Assigned task: Write out, word for word, the part of the listing below that opens with the line containing "You are a GUI agent. The screenshot is 106×2576." and closes with the line containing "Big Rare Fryite Jasper (28, 212)", keeping both of those lines and adding no others.
*** Opening Material shown ***
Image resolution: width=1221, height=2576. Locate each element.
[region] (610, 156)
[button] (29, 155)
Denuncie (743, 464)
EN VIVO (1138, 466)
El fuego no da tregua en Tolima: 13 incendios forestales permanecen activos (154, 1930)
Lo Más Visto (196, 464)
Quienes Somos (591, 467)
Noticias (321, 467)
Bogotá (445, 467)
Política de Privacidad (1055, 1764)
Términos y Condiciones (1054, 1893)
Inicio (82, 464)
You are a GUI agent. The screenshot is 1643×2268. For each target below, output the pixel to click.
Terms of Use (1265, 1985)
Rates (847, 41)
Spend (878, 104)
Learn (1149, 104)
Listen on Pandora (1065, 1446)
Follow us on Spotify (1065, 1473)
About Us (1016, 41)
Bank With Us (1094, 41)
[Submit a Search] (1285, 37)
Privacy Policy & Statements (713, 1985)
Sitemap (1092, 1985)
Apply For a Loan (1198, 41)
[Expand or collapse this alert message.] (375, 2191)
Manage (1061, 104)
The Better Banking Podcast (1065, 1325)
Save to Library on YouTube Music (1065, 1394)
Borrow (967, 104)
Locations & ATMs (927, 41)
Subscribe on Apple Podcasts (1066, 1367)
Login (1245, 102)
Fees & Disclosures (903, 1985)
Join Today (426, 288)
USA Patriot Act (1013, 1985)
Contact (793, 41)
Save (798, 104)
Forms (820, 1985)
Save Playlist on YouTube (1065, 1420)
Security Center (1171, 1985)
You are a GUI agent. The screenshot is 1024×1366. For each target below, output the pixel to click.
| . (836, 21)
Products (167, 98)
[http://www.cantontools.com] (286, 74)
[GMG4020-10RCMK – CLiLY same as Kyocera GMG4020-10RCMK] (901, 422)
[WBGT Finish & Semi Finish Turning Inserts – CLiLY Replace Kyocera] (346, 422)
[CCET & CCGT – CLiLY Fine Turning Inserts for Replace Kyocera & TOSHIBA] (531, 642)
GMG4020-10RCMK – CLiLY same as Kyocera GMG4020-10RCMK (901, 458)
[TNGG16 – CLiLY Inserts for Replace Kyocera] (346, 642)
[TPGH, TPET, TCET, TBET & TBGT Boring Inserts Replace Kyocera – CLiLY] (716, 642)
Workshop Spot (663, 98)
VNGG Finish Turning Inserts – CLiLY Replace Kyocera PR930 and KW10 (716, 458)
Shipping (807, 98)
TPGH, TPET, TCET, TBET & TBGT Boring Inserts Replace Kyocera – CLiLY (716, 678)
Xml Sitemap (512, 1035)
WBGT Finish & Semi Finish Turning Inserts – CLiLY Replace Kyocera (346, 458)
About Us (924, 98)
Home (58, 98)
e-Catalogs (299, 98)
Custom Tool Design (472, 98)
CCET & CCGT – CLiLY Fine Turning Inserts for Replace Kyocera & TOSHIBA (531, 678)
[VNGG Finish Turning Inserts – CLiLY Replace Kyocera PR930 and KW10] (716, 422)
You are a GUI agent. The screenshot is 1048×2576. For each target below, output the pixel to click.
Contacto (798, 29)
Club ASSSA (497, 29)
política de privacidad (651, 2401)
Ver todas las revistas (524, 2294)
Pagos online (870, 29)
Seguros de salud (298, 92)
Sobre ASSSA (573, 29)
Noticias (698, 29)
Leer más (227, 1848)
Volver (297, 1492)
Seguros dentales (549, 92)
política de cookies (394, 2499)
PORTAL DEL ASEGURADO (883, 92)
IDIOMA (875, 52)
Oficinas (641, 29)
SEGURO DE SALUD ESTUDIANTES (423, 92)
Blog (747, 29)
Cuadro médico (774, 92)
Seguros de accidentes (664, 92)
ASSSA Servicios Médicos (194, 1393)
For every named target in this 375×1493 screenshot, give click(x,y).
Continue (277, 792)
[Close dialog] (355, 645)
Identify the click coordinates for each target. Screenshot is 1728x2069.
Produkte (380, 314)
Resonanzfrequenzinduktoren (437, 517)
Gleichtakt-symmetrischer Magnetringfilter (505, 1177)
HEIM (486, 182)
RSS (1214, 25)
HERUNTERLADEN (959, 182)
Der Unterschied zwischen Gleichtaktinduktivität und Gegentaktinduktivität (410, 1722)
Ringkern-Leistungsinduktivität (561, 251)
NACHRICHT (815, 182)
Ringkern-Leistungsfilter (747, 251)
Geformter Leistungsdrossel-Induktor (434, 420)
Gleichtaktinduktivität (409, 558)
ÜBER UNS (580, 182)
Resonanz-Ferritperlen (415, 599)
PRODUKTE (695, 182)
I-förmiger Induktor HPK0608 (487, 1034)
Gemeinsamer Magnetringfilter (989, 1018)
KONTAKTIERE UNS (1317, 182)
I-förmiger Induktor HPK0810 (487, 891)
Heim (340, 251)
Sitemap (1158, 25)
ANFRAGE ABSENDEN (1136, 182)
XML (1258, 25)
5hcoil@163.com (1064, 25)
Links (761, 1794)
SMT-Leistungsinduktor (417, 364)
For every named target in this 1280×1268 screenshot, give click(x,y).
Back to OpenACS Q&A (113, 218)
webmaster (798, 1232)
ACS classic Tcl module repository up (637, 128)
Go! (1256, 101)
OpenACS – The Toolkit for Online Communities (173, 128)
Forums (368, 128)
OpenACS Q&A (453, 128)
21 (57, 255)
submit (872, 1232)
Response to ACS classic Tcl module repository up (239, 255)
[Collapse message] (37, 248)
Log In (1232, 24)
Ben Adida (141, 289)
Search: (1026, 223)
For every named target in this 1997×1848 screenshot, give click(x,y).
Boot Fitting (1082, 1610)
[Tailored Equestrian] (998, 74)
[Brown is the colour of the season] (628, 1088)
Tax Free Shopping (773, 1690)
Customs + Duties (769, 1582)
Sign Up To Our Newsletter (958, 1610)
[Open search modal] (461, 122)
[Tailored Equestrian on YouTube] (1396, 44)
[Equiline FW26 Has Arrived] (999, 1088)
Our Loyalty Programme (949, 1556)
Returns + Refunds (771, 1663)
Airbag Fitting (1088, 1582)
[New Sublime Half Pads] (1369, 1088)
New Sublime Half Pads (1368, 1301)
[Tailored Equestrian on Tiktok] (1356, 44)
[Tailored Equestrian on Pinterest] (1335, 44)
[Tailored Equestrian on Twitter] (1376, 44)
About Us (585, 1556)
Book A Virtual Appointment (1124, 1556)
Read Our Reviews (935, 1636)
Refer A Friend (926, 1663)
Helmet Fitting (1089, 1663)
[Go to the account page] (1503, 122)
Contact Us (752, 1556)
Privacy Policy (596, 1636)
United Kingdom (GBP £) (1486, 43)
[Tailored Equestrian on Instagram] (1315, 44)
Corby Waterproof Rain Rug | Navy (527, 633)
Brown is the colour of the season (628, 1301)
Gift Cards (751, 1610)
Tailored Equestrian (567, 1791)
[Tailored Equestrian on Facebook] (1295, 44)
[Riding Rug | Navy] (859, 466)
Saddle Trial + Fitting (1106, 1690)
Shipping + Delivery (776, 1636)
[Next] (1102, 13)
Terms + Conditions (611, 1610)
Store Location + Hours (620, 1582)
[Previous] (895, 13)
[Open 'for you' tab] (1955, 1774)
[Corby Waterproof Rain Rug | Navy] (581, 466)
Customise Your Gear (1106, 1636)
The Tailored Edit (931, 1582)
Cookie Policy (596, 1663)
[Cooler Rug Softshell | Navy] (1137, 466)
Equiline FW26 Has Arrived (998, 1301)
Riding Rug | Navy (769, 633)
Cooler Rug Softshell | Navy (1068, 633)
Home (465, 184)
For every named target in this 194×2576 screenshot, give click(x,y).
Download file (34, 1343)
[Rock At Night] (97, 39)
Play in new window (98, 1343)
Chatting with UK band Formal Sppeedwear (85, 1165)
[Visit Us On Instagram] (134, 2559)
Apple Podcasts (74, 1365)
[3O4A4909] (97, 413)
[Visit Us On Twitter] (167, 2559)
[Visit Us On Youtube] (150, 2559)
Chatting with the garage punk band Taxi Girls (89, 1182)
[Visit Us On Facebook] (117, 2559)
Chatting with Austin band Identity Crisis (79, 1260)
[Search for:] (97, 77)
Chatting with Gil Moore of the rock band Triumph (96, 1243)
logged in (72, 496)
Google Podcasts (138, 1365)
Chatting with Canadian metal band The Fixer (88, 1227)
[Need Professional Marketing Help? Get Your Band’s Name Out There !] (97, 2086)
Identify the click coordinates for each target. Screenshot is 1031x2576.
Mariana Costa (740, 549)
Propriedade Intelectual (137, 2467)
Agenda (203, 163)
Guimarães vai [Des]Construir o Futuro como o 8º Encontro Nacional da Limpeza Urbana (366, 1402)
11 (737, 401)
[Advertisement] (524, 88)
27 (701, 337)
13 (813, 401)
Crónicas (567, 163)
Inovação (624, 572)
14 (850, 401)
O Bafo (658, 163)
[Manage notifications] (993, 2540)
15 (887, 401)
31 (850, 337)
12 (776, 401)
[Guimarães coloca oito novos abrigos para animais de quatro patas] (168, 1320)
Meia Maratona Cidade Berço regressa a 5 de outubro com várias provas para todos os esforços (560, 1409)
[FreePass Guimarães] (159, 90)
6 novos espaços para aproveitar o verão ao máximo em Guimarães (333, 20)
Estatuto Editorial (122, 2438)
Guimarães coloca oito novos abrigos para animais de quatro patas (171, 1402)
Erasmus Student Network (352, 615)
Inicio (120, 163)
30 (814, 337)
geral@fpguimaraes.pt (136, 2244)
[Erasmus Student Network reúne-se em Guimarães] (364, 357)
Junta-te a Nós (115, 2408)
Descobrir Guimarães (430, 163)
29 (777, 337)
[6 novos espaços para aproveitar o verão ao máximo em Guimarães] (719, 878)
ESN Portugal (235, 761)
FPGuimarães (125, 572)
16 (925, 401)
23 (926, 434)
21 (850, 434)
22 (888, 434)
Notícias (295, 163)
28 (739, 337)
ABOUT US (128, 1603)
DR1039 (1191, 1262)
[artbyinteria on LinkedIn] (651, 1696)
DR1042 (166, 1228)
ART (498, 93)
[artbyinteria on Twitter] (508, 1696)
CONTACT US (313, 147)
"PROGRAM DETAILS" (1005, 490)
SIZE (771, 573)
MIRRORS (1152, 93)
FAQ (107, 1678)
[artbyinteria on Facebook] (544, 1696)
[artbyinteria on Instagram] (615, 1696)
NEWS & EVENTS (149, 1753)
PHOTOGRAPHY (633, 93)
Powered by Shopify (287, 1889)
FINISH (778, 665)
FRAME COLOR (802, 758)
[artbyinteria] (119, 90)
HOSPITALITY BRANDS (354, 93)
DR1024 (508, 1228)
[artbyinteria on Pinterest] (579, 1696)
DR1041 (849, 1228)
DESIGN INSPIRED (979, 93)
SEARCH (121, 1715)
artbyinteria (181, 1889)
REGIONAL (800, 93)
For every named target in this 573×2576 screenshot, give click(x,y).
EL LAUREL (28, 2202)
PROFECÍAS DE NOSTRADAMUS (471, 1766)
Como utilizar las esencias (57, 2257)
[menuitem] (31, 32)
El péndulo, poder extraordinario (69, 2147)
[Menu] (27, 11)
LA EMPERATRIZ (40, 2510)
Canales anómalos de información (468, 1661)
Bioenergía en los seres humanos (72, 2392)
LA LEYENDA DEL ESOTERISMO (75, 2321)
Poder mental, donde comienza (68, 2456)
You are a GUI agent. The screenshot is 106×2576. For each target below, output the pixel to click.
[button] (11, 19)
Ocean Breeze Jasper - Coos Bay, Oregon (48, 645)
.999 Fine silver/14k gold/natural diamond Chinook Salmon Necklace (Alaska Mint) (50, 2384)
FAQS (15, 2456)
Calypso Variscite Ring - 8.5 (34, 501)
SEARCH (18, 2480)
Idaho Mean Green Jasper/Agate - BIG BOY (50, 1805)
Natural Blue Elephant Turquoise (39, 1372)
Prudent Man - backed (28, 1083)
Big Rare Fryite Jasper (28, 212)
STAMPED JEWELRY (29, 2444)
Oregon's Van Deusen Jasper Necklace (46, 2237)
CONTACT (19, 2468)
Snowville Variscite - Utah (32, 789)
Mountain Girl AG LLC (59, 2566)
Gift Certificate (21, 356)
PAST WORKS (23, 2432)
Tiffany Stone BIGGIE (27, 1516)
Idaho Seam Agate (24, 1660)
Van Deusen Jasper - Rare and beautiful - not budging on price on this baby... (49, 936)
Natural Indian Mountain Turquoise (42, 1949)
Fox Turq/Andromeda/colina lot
*** Closing Material shown ***
Written answer:
You are a GUI agent. The screenshot is 106×2576. For each target below, output the pixel to click.
[button] (11, 19)
Ocean Breeze Jasper - Coos Bay, Oregon (48, 645)
.999 Fine silver/14k gold/natural diamond Chinook Salmon Necklace (Alaska Mint) (50, 2384)
FAQS (15, 2456)
Calypso Variscite Ring - 8.5 (34, 501)
SEARCH (18, 2480)
Idaho Mean Green Jasper/Agate - BIG BOY (50, 1805)
Natural Blue Elephant Turquoise (39, 1372)
Prudent Man - backed (28, 1083)
Big Rare Fryite Jasper (28, 212)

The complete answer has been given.